Ancora Filippo: Spesso dici che questo non è un libro sull’orso: lo credi sul serio?

Anna:  Certo! “Sulla via dell’orso” è una riflessione sullo sguardo che l’uomo ha sul proprio futuro. Ci sono luoghi, come le vette himalayane, gli abissi oceanici, le magnifiche e stralunate vastità amazzoniche che hanno sempre suscitato le emozioni più forti, hanno sfidato le tempre più salde di esploratori e avventurieri e oggi rimangono a ricordarci della grandezza e della potenza, del tempo profondo, del nostro ruolo biologico al mondo, della vita e della morte. Allo stesso modo ci sono animali, come lo squalo bianco, il leone, la tigre, il lupo che hanno segnato e accompagnato la storia degli uomini. Sono stati nemici e predatori, dei e signori, hanno incarnato paura e rispetto. Sono simbolo di tutto ciò che è bello, potente e mistico in natura. E c’è l’orso, che ci scruta e annusa, eretto, a margine del bosco e per un attimo il respiro si ferma. Tutto ciò ci ricorda una cosa fondamentale: chi siamo. La nostra finitezza, come individui e come specie e l’inevitabile, indissolubile legame che abbiamo con il mondo biologico. Il passo successivo non può che essere un senso di umile consapevolezza di specie, che tradotta in azione ci ha portato a percorrere l’esaltante prima parte della storia dell’uomo.

Filippo: Però, sii sincera, nel libro dell’orso ne parliamo! Nei 6 capitoli che lo compongono seguiamo le tappe di un viaggio che una giovane “curiosa di natura” (che non sei tu, Anna!)  intraprende nel territorio trentino sulle tracce dell’orso, alla ricerca del senso complesso che la convivenza con i grandi carnivori ha per l’uomo di oggi. E’ un viaggio attraverso i luoghi dell’orso, ascoltando le voci di chi l’orso lo ha voluto, di chi ha guidato i furgoni per portarlo dalla Slovenia al Trentino, di chi lo interpreta dal punto di vista psicologico, antropologico, per passione o per lavoro, di chi lo teme.  Dici bene, però, che si tratta di un viaggio alla ricerca non solo dell’orso e delle ragioni che hanno portato al successo del progetto di reintroduzione, ma anche del significato di una scelta e del valore sia pratico, sia simbolico, che tale scelta assume nel panorama della conservazione della fauna in Europa. E’, più in generale, una riflessione sul ruolo della natura nelle società umane del prossimo futuro.
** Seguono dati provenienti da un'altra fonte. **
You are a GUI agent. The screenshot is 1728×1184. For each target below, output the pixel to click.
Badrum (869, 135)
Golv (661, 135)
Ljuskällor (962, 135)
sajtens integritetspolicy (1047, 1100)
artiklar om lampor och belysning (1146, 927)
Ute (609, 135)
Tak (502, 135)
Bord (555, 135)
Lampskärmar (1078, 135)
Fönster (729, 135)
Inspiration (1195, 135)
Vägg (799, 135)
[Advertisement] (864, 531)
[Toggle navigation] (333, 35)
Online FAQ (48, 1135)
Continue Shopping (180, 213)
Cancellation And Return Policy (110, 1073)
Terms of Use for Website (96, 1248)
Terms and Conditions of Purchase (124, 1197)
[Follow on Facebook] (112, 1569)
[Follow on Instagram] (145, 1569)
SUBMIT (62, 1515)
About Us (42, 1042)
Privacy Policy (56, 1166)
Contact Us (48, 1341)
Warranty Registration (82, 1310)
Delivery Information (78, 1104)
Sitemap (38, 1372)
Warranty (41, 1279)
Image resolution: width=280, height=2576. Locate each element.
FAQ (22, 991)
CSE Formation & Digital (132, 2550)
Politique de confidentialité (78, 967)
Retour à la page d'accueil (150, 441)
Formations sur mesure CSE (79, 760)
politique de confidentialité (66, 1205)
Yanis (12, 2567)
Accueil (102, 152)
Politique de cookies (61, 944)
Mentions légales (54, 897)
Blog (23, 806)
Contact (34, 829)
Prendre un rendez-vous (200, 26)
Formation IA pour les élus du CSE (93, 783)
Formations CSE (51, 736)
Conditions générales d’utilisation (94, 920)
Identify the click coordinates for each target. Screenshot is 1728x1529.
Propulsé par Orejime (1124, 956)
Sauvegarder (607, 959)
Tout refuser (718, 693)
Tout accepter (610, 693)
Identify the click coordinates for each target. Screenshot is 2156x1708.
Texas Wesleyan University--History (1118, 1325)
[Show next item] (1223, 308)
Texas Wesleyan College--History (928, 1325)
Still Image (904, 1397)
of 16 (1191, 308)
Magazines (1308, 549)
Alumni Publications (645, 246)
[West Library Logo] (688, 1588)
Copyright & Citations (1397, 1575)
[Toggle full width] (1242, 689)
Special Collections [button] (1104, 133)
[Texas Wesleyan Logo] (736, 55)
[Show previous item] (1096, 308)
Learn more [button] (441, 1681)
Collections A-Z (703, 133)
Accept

Ancora Filippo: Ma l’orso, per te, che cos’è?

Anna: Paura, bellezza, imprevedibilità, forza, ferocia: l’orso incarna simboli e significati profondi che l’uomo ha cercato, nel corso della storia, di sradicare dal suo ambiente e dalla sua anima, ma che oggi sente la necessità, più o meno consapevole, di recuperare. Lo scopo del libro è di promuovere una riflessione non solo sul caso specifico dell’orso in Trentino, ma più in generale sul valore, sul significato e sul ruolo, oggi, della wilderness in un pianeta dominato da un’unica specie, che forse (e qui sono provocatoria, come immaginerai) vuol rimanere anche l’unica.